Does and how does attention and other mental processes affect sensory perception? Researchers from the Weizmann Institute have revealed a physiological mechanism in rat whiskers that is clearly and visibly activated by attention
A man sits down on the couch in the living room at the end of a long day's work, and turns on the television. Figures and landscapes flicker on the background, but he is generally absorbed in thoughts about the day that has passed and the one that will follow. Suddenly a figure appears on the screen, causing him to momentarily shake off the thoughts that surrounded him, and pay attention to what is in front of his eyes. Or then he realizes that throughout the evening he was staring at a movie he had already seen a few days before. Even without scientific proof, we all feel it: when our attention is given to something, our senses pick up much more details about it. This gut feeling was also confirmed in behavioral studies that examined the relationship between attention and sensory perception.
However, it is difficult to find studies that show an effect of attention on the physiological responses of the sense organs. A new study by Weizmann Institute scientists, SRecently published in the scientific journal Current Biology, Reveals a physiological mechanism that is clearly and visibly activated by attention. The study, which shows a reflexive response in the whiskers of rats, opens the door to a better understanding of the mechanisms of sensory perception.

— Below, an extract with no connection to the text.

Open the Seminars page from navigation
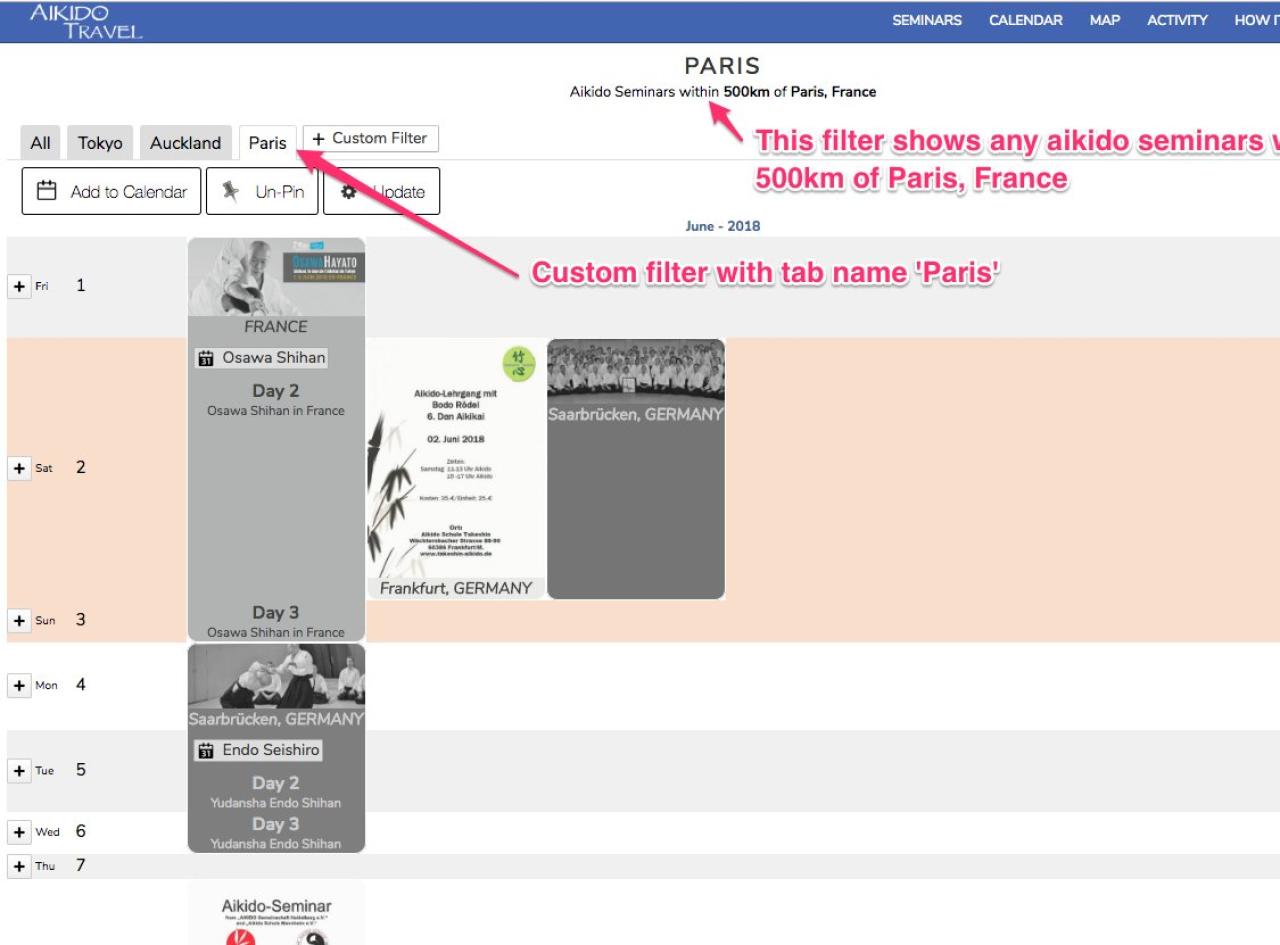Viewport: 1280px width, 945px height. click(x=927, y=21)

When we talk about reflexes, we usually think of an automatic and involuntary response. However, as the present study also shows, attention can have a significant effect on reflexive response. Five years ago she was identified in the laboratory of Prof. Ehud Ahisher, from the Department of Neurobiology, a reflexive reaction of the bristles in the whiskers of rats in response to contact with objects, a reaction which was named "touch induced vibration" (TIP - touch induced pump). During this reaction, the bristles of the rats' whiskers, which are a central part of this animal's sensory perception, vibrate at a faster rate, thus doubling the number of contacts with the object they want to explore. Surprisingly, the reaction, which is considered reflexive due to its high speed, was activated only in some of the contacts and not in all.

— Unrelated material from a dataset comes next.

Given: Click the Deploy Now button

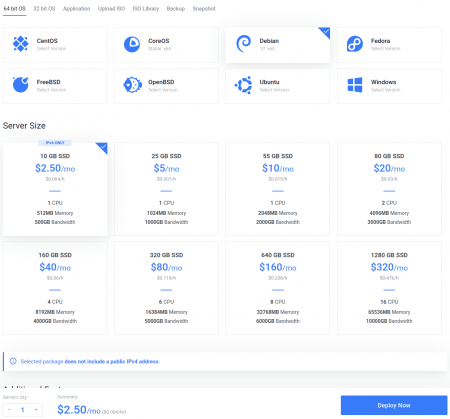Looking at the screenshot, I should [394, 405].
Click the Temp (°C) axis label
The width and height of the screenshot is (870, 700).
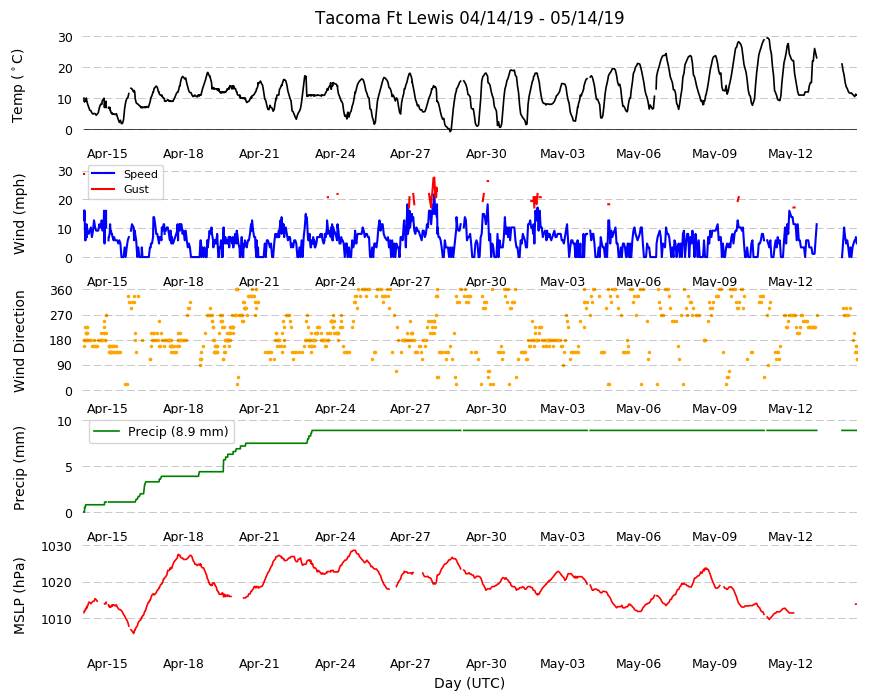point(18,86)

Dr. Dana Sherman, then a joint research student of Prof. Ahisher and Prof. David Harel from the Department of Computer Science and Applied Mathematics, developed a biological-computational model that has the power to explain why the reflex is activated through neural circuits in the brain stem. In order to understand what determines whether the reflex will be activated following contact with some bone, Dr. Sherman, in collaboration with research student Tess Orem, measured with great precision the behavior of the rats in various situations of exploring objects. Dr. Sherman noticed that when the rats showed a special interest in the object they touched - by turning their head towards it - the chance of a reflexive reaction increased considerably. The findings were unequivocal: while in accidental contact the chance of activating the reflex was less than 30%, in situations where it appeared that the animal was investigating the object with intent, the chance of activating the reflex increased to more than 65%.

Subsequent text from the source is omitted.